Exercise directions = In your answer, set down the records below exactly as they stand, omitting pictures.
(Information provided begins)
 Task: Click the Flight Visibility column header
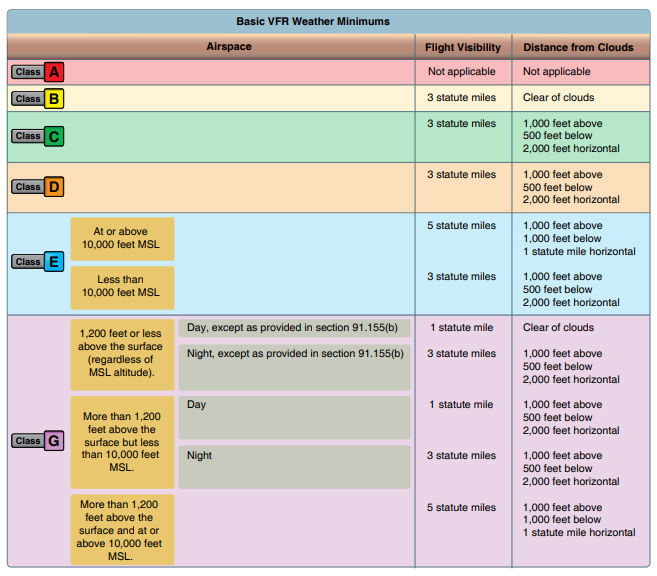(463, 47)
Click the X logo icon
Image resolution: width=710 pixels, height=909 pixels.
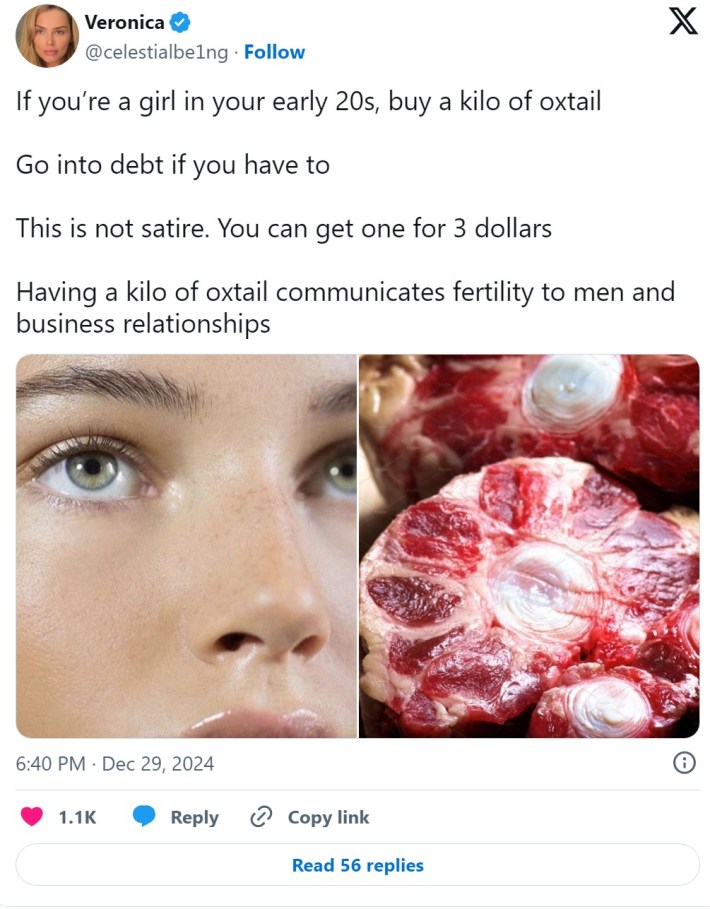(x=683, y=23)
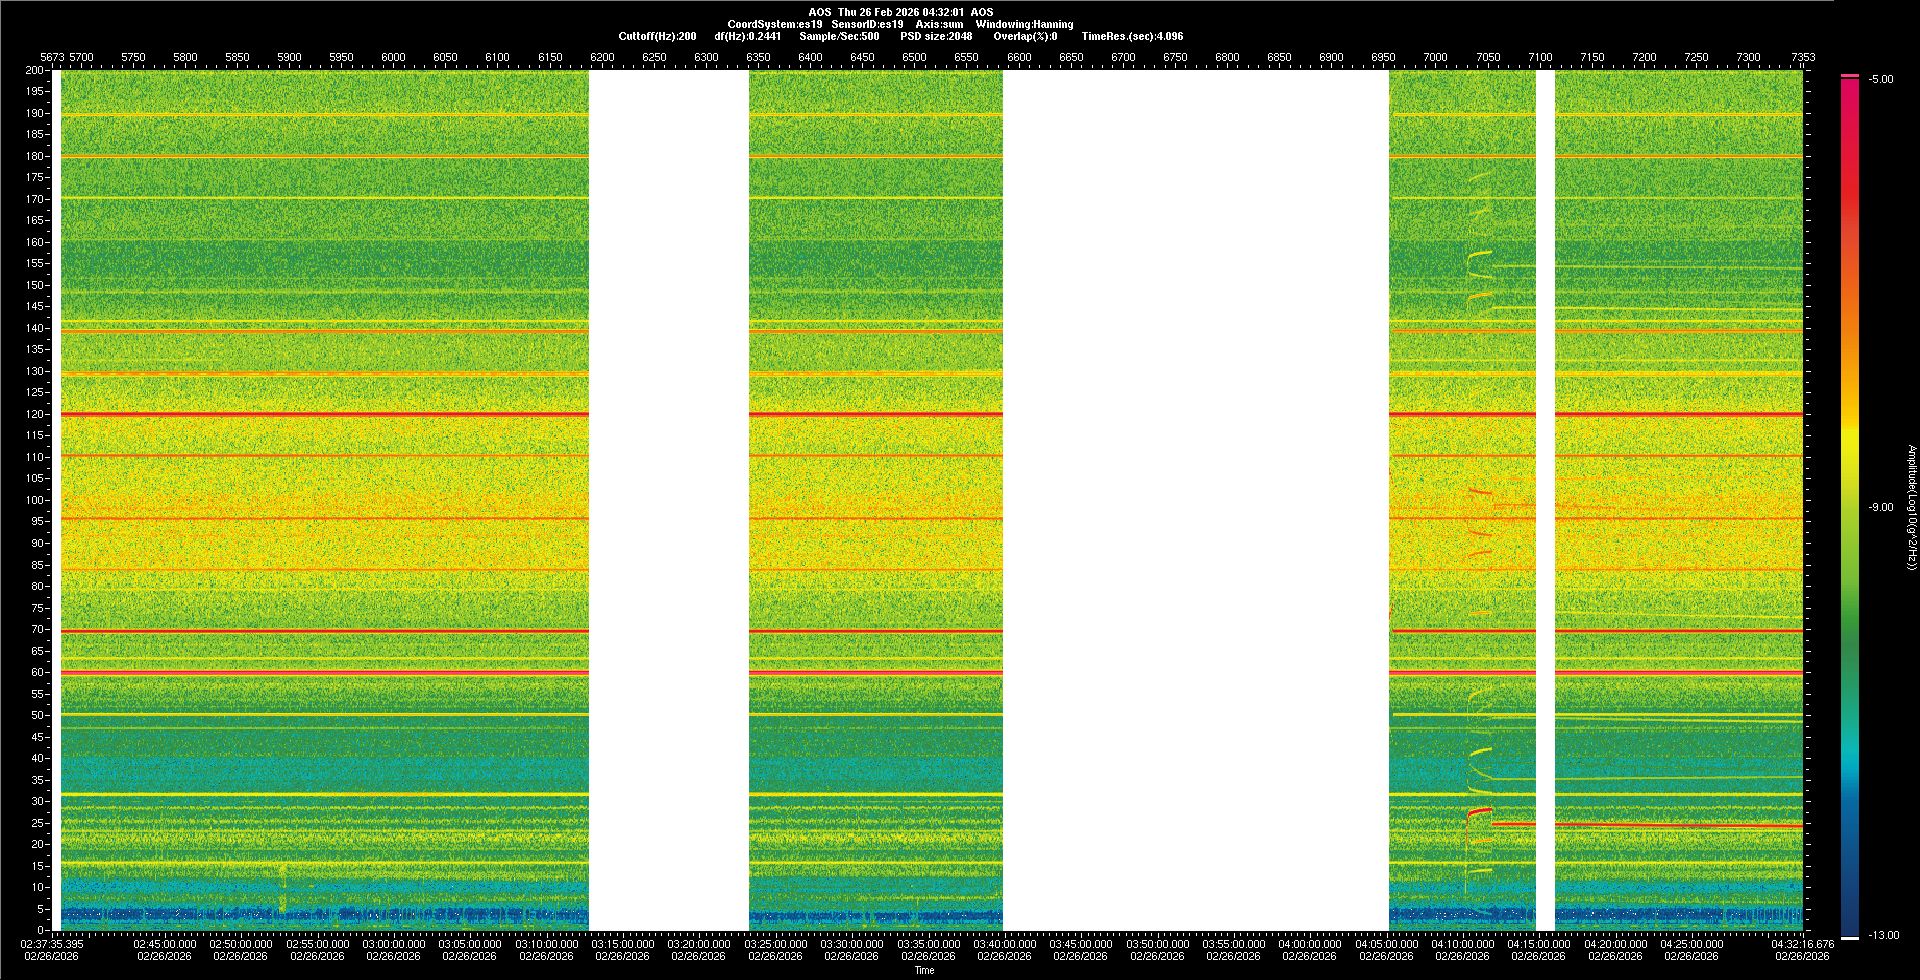Click the 120 Hz tick on the frequency axis
The height and width of the screenshot is (980, 1920).
coord(35,414)
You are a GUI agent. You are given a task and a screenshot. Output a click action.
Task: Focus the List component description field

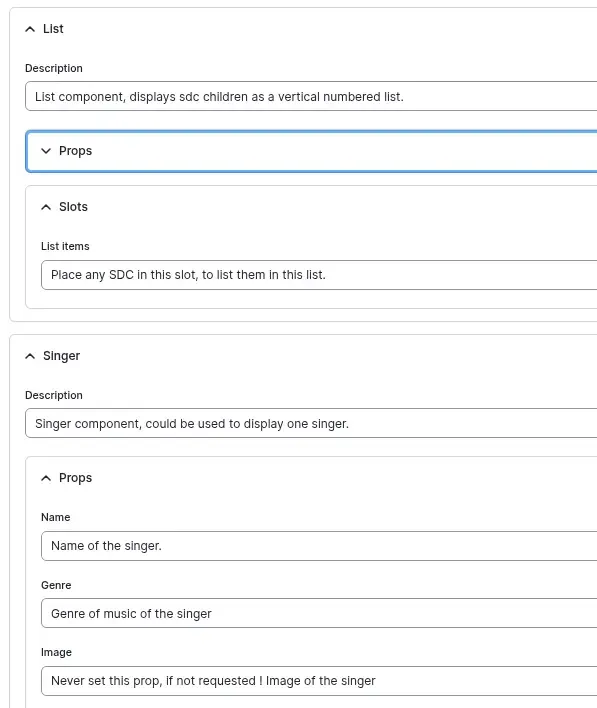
(Information provided ends)
Answer for the task =
 Task: Click the Flight Visibility column header
(463, 47)
Click the X logo icon
Image resolution: width=710 pixels, height=909 pixels.
(x=683, y=23)
Click the 120 Hz tick on the frequency axis
The height and width of the screenshot is (980, 1920).
coord(35,414)
You are a GUI agent. You are given a task and a screenshot. Output a click action.
Task: Focus the List component description field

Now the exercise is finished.